# *cpdctl* Sample Code for Copying Notebooks to Another Project

<span style="color:red">**Note: This notebooks is the [sample notebook](https://github.com/IBM/cpdctl/blob/master/samples/Notebook-and-Environment-samples-for-Projects.ipynb) from the cpdctl public repo. It was tested and updated in CPD 4.0.4 - JupyterLab environment for latest cpdctl releases 1.1.132 by WW Data and AI team.**</span>


cpdctl is a command-line interface (CLI) that you can use to manage the lifecycle of notebooks. By using the notebook CLI, you can automate the flow for creating notebooks and running notebook jobs, moving notebooks between projects in Watson Studio, and adding custom libraries to notebook runtime environments.

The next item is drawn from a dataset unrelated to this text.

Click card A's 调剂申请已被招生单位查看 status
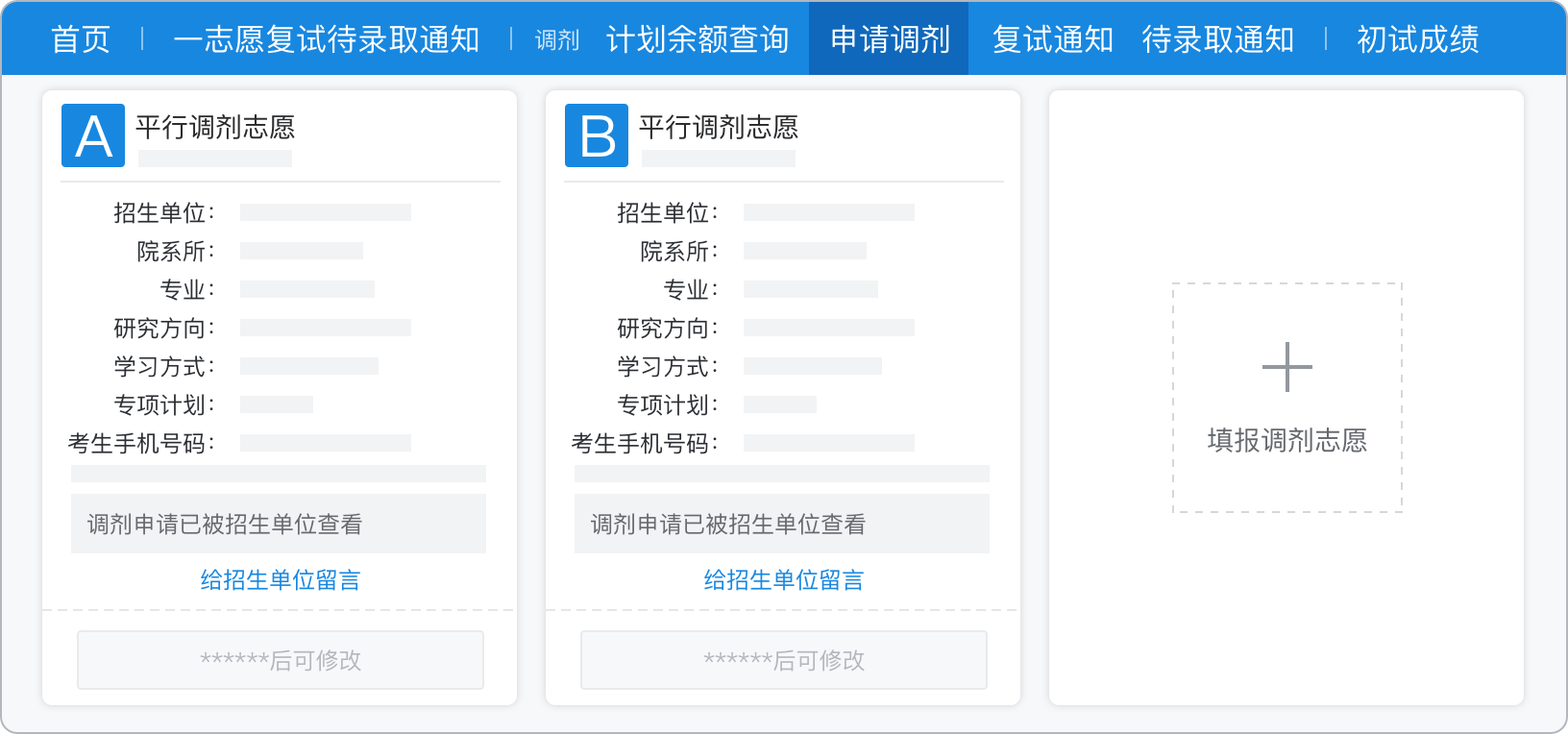Image resolution: width=1568 pixels, height=734 pixels. [x=225, y=525]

Using cpdctl is important for 2 reasons:

1. Automation of tasks
2. Performing tasks that we can't perform in the UI
    - Schedule jobs for notebooks created in JupyterLab (notebooks must be in the Project)
    - Promote notebooks to a deployment space

## Before you begin - setup

### Import required libraries and modules

In [None]:
# Import required libraries and modules
import base64
import json
import os
import platform
import requests
import tarfile
import zipfile
import jmespath
import subprocess
from IPython.core.display import display, HTML

### Install the version v1.1.132 of `cpdctl`

In [None]:
PLATFORM = platform.system().lower()
CPDCTL_ARCH = "{}_amd64".format(PLATFORM)
CPDCTL_RELEASES_URL="https://api.github.com/repos/IBM/cpdctl/releases"
CWD = os.getcwd()
PATH = os.environ['PATH']
CPDCONFIG = os.path.join(CWD, '.cpdctl.config.yml')
version='v1.1.132'

response = requests.get(CPDCTL_RELEASES_URL)
asset_version = next(a for a in response.json() if version==a['tag_name'])
#assets = response.json()[0]['assets']
assets=asset_version['assets']
platform_asset = next(a for a in assets if CPDCTL_ARCH in a['name'])
cpdctl_url = platform_asset['url']
cpdctl_file_name = platform_asset['name']

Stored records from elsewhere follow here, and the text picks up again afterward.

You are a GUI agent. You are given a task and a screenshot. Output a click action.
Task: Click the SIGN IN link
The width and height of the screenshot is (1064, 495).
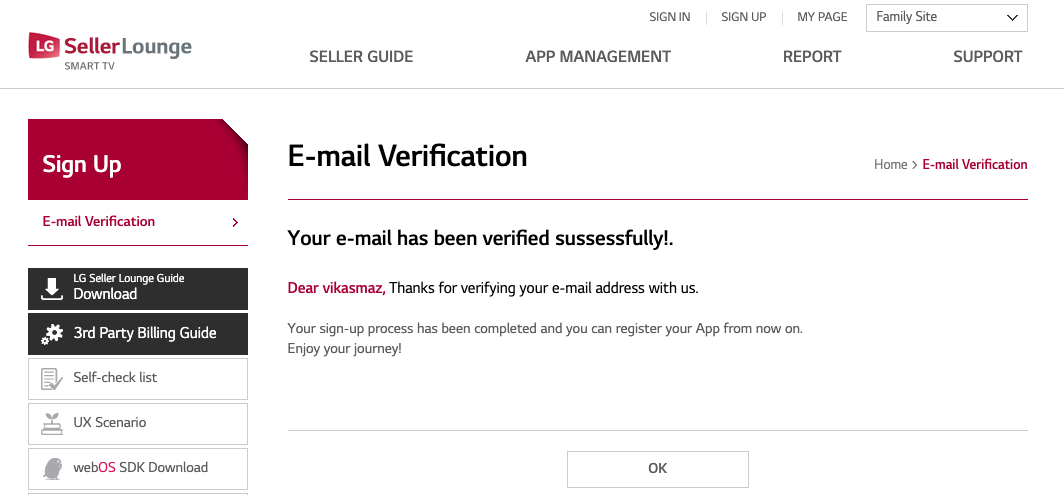[670, 18]
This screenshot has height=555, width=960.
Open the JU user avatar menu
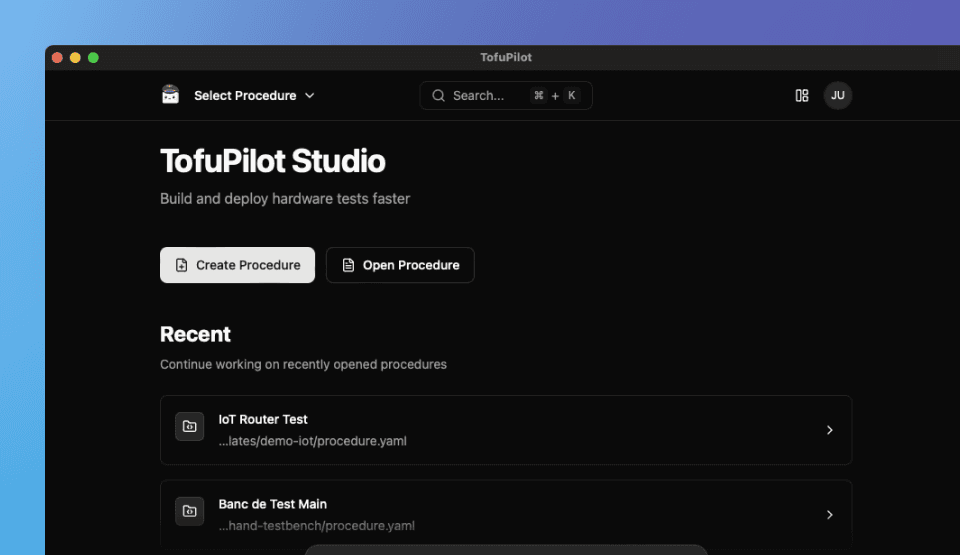[838, 96]
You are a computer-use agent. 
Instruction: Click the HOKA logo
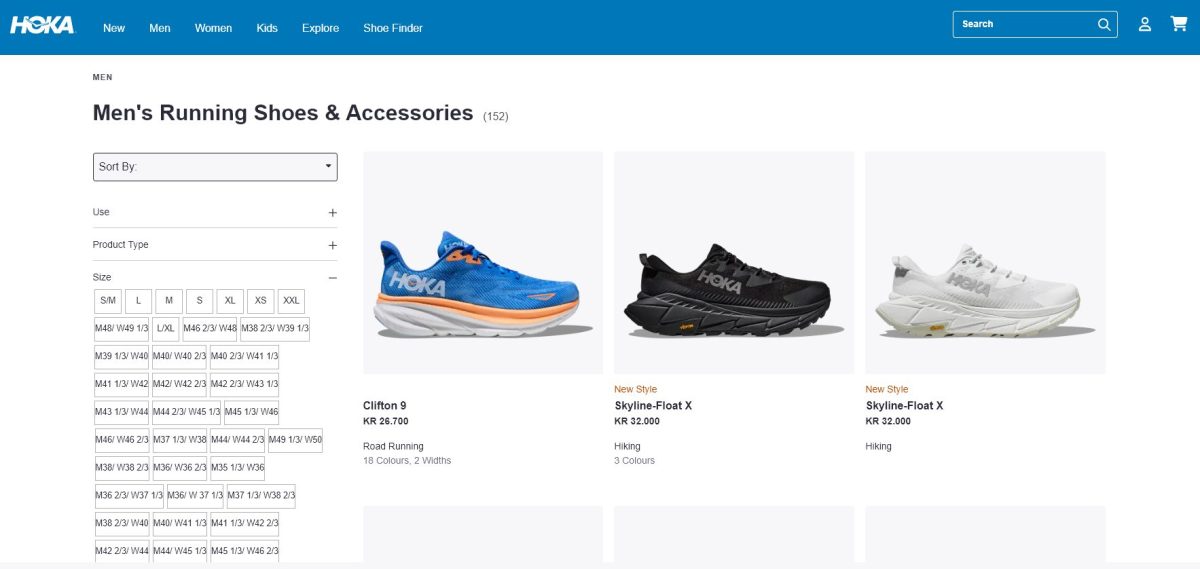(x=42, y=25)
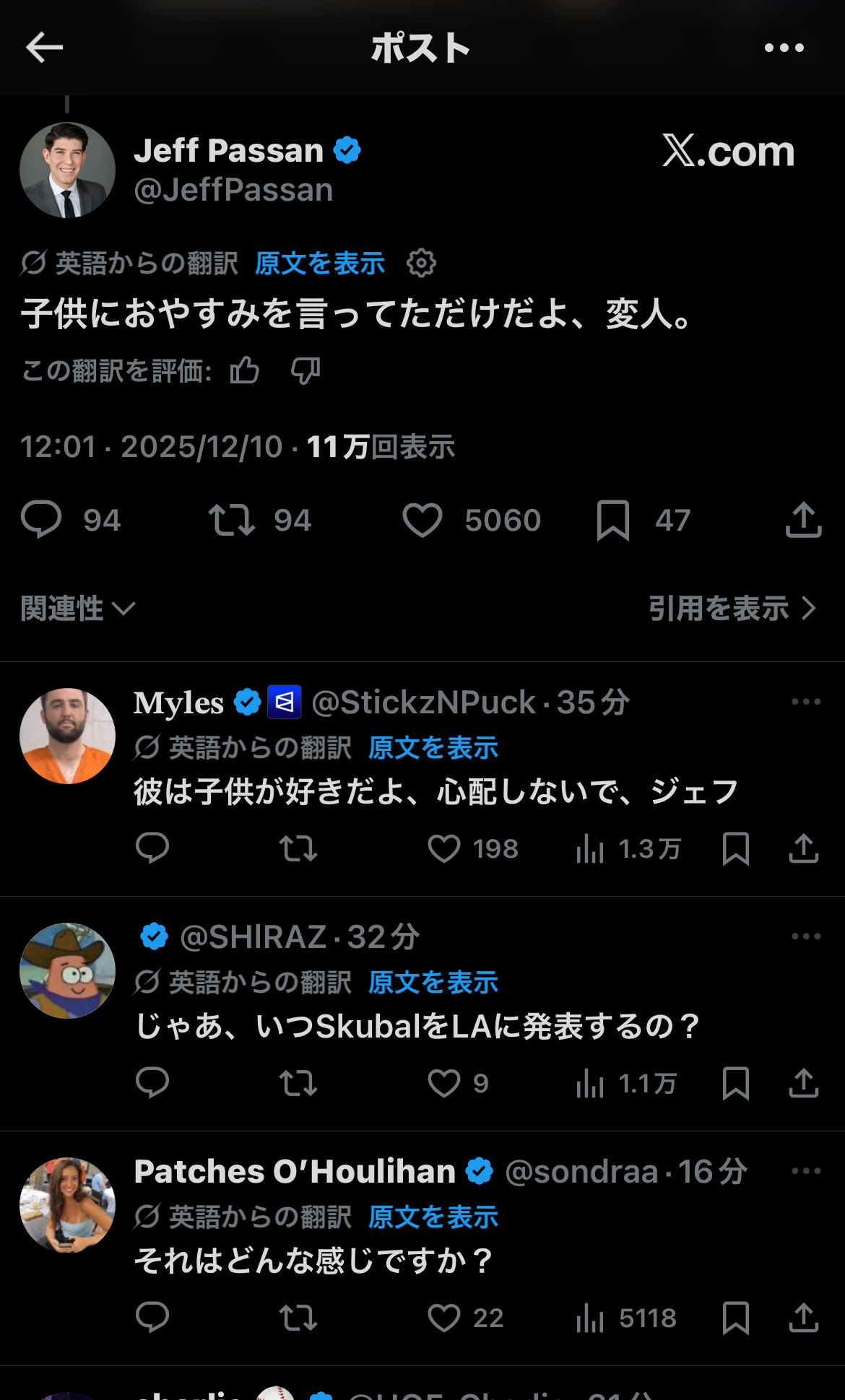Rate the translation with thumbs up

[x=245, y=371]
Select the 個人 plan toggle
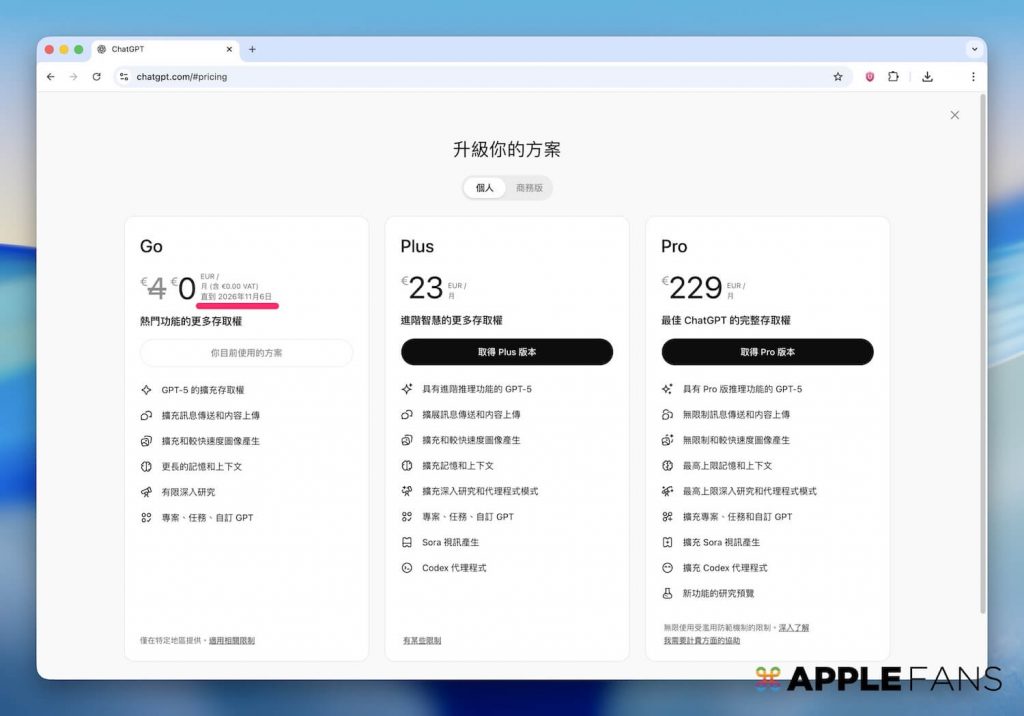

response = requests.get(cpdctl_url, headers={'Accept': 'application/octet-stream'})
with open(cpdctl_file_name, 'wb') as f:
    f.write(response.content)
    
display(HTML('<code>cpdctl</code> binary downloaded from: <a href="{}">{}</a>'.format(platform_asset['browser_download_url'], platform_asset['name'])))

In [None]:
%%capture

%env PATH={CWD}:{PATH}
%env CPDCONFIG={CPDCONFIG}

In [None]:
if cpdctl_file_name.endswith('tar.gz'):
    with tarfile.open(cpdctl_file_name, "r:gz") as tar:
        tar.extractall()
elif cpdctl_file_name.endswith('zip'):
    with zipfile.ZipFile(cpdctl_file_name, 'r') as zf:
        zf.extractall()

if CPDCONFIG and os.path.exists(CPDCONFIG):
    os.remove(CPDCONFIG)
    
version_r = ! cpdctl version
CPDCTL_VERSION = version_r.s

print("cpdctl version: {}".format(CPDCTL_VERSION))

In [None]:
!which cpdctl

In [None]:
!cpdctl version

## 1. Provide CPD Cluster credentials

In [None]:
# Needed only if cpdctl is used outside of the CPD cluster
#CPD_USERNAME = ' ' # for example: datascientist
#CPD_PASSWORD = ' '
#CPD_URL = ' ' #typically, this would be https://cpd-cpd-instance.apps.demo.ibmdte.net

Since this notebook runs inside of the CPD cluster you want to interact with the cpdctl tool, you can leverage the zeror configration mode, which automatcially connects to the CP4D instance.

In [None]:
# show all project
! cpdctl project list

## 2. Choose a project to copy assets to

<span style="color:red">Important Note: Assets can be copied only to projects that are NOT configured with git

In [None]:
# You can specify your project id directly:
project_id = ""

# OR you can reference it by index[0] is the index of the project id list
#result = ! cpdctl project list --output json -j "(resources[].metadata.guid)[0]" --raw-output
#project_id = result.s

print("project id: {}".format(project_id))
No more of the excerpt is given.